Relato: “El más allá”

Estaba listo para morir. El cáncer había acampado a sus anchas hasta que fue demasiado tarde, lo justo para cerrar temas abiertos: arreglar papeles legales, cuentas, seguros y, sobre todo, confesarse. Quería dejar sus pecados atrás, esperar el momento de dejar el mundo terrenal e ir al más allá, ese paraíso que tanto le habían prometido, donde van las personas que siguen a Dios, su Dios cristiano, el único y verdadero para él.

—¿Qué será de las personas que mueren y no creen en mi Dios?—se preguntó mientras miraba a su hija mayor, que seguía sentada a su lado, inmersa en su teléfono.

La morfina, o aquello que le habían puesto, hacía que su mente fuera más lenta de lo normal. “Es el fin”, pensó. Se imaginó llegando al paraíso y encontrándose con su esposa, con los dos perros que había tenido de niño. “¿Estará papá?“, se quedó dubitativo. “¿Y mamá? ¿Dónde me vendrán a recoger? ¿Veré una luz al final del túnel y estarán al final para recibirme? ¿Cómo irán vestidos o desnudos? ¿Serán una luz?” A pesar de notar cómo se iba apagando poco a poco, su cabeza no dejaba de preguntarse sobre el después de su muerte.

Cerró los ojos. Escuchó que alguien entraba en la habitación. Intentó abrirlos de nuevo, pero eran demasiado pesados. “Da igual”, se dijo a sí mismo.

—¿Cómo está el abuelo? —dijo una voz infantil. —A punto de dejarnos, cariño —respondió su hija. Se imaginó que habría dejado de mirar ese maldito teléfono para responder a su hijo, pero quizás no.—¿Está sufriendo? —preguntó de nuevo el niño. —No, está durmiendo —dijo ella.

No, no estaba durmiendo, aunque no tardaría en hacerlo. Cada vez el cansancio era más y más pesado.

A los pocos minutos empezó a costarle respirar, aunque no notaba dolor ni angustia. “Adiós”, pensó y se dejó llevar.

El túnel apareció ante él. ¿Era real? ¿Estaba en su imaginación? Notó cómo se deslizaba ante él y luego dejó de notar nada. Hasta que el túnel desapareció.

Allí se terminó todo.
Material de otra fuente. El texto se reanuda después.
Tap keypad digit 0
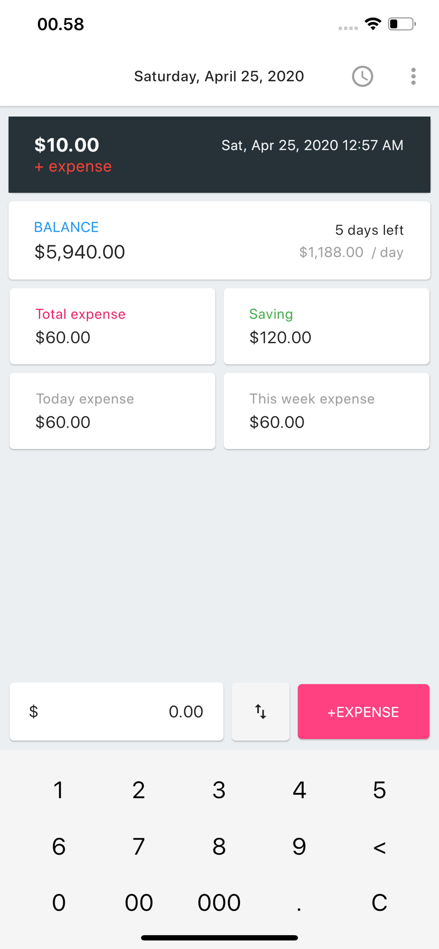The height and width of the screenshot is (949, 439). (58, 902)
Ni paraíso, ni familiares esperando su llegada, sólo un último suspiro.


La muerte siempre ha sido el mayor misterio para el ser humano. Religiones prometen paraísos eternos, lugares donde descansan las almas. Pero, ¿qué sucede cuando el paraíso no llega? ¿Cuando la “luz al final del túnel” es solo una creación de nuestra mente, un último destello antes de apagarlo todo?

Tal vez el alma sea una ilusión, una forma de dar sentido a lo que no comprendemos. Sin embargo, aunque no exista un paraíso, hay algo incluso más mágico y esplendoroso: la transformación de la materia. Como dice la ley de conservación, la materia no se crea ni se destruye, solo se transforma. Al morir, nuestra materia regresa al todo, integrándonos de nuevo en el ciclo del universo.

Somos polvo de estrellas. Todos compartimos un origen común. Aunque la existencia como individuos parezca darnos identidad, en el fondo somos parte de algo más grande, más vasto. La ilusión de la separación se desvanece al comprender que nuestras vidas, nuestras muertes, son fragmentos de un todo infinito.

Tal vez, el verdadero descanso no sea un lugar, sino la certeza de que nunca hemos estado realmente solos: siempre hemos sido uno con el universo.